Quels objectifs personnels souhaitez-vous atteindre au sein de l’OFSP ?

La stratégie Santé 2030 est fondamentale pour moi. Elle existait déjà lorsque j'ai pris mes fonctions à l'automne dernier. Nous devrons certainement encore analyser les enseignements de la pandémie et adapter la stratégie si nécessaire. Le thème de la numérisation est central à mes yeux. L'OFSP, ainsi que l'ensemble du système de santé présentent une numérisation insuffisante. Nous devons nous attaquer à ce problème, même si la tâche est titanesque. Mais nous ne sommes pas seuls. Les systèmes de santé du monde entier tendent à être quelque peu à la traîne en matière de numérisation. J’accorde aussi une grande importance à l'accès au système de santé pour tous. Nous devons réussir à éliminer ces inégalités. L'enjeu principal sera d'améliorer les compétences en santé de la population. J'aimerais aussi me concentrer davantage sur la prévention des maladies non transmissibles, c'est-à-dire le tabac, l'alcool, la mauvaise alimentation et le manque d'exercice. Il est surtout nécessaire d'agir au sein des couches de la population touchées par la pauvreté. Un autre thème-clé est l'approche One Health, qui considère la santé sous l’angle holistique et en interaction avec les animaux, les humains et l'environnement. La pollution due aux particules fines est par exemple un problème environnemental, mais qui affecte la santé humaine. Ou prenez le problème de la résistance aux antibiotiques. Cela ne sert à rien de vouloir mieux contrôler l'utilisation des antibiotiques chez l'homme sans appliquer la démarche simultanément au secteur de l’élevage. De plus, les eaux souterraines et l'eau potable ramènent les antibiotiques vers l'homme. Nous avons déjà lancé une campagne d'information à ce sujet. Nous sommes bien entendu déjà en contact étroit avec d'autres offices fédéraux pour mettre en œuvre l'approche One Health.

Vous espérez donc pouvoir reprendre bientôt activement ces thématiques ?

Malgré la pandémie, nous ne sommes pas restés inactifs dans ces domaines. Un grand nombre de collaboratrices et collaborateurs de l'Office fédéral de la santé publique continuent de travailler sur ces autres sujets. Le virus devrait encore nous accompagner quelques années, il ne disparaîtra pas du jour au lendemain.

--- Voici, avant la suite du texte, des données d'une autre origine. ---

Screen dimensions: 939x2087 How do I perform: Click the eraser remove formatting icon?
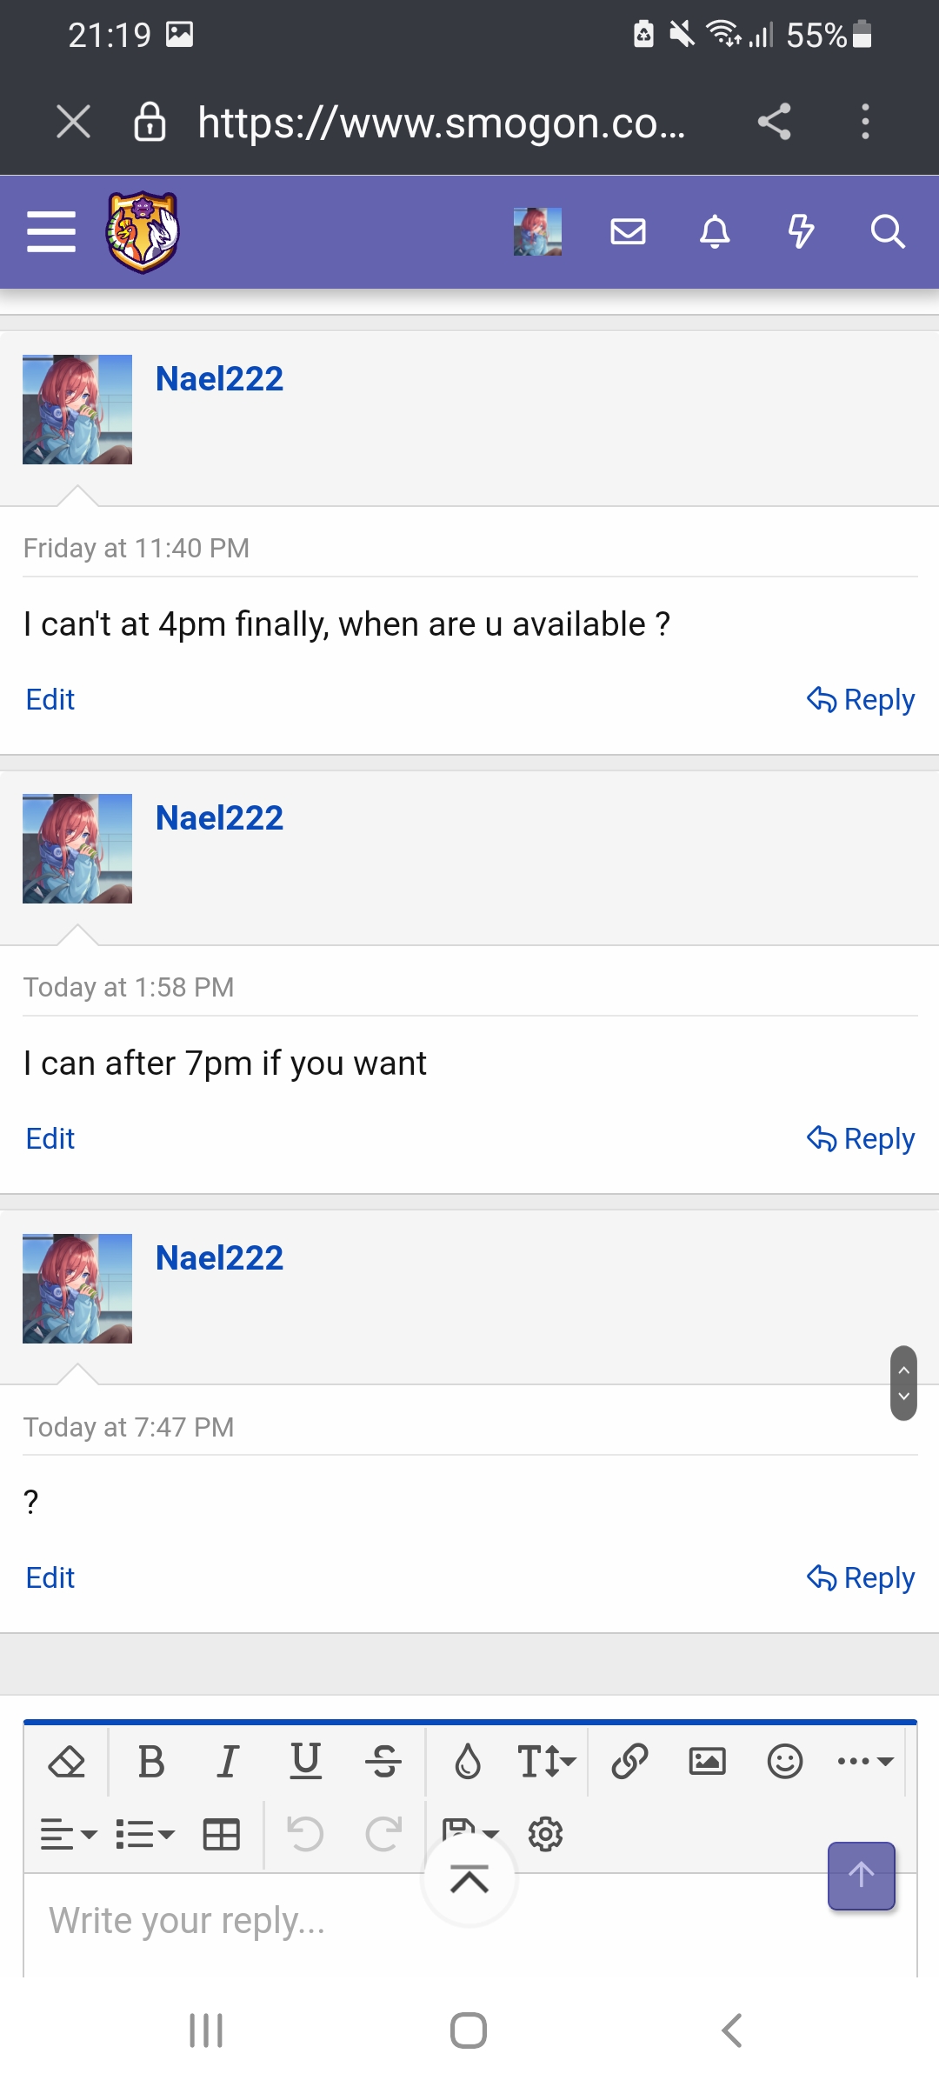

Mais je suis convaincue que la situation sera bien meilleure d'ici la fin de l'année et que nous pourrons à nouveau pleinement nous consacrer à d’autres sujets-clés.

Anne Lévy

Anne Lévy est à la tête de l'Office fédéral de la santé publique depuis le 1er octobre 2020.  Auparavant, elle a été directrice général des cliniques psychiatriques universitaires de Bâle pendant cinq ans. Anne Lévy  âgée de 49 ans, originaire de Berne et résidant à Bâle, a dirigé pendant six ans (2009-2015) la division de la protection de la santé du département de la santé de la ville de Bâle. Après des études de sciences politiques à l'Université de Lausanne, Anne Lévy a travaillé, entre autres, comme spécialiste des questions de drogue pour la ville de Berne et l’OFSP. Elle y a dirigé la section Alcool et tabac pendant cinq ans. Anne Lévy est titulaire d'un Executive MBA en gestion des organisations à but non lucratif de l'Université de Fribourg.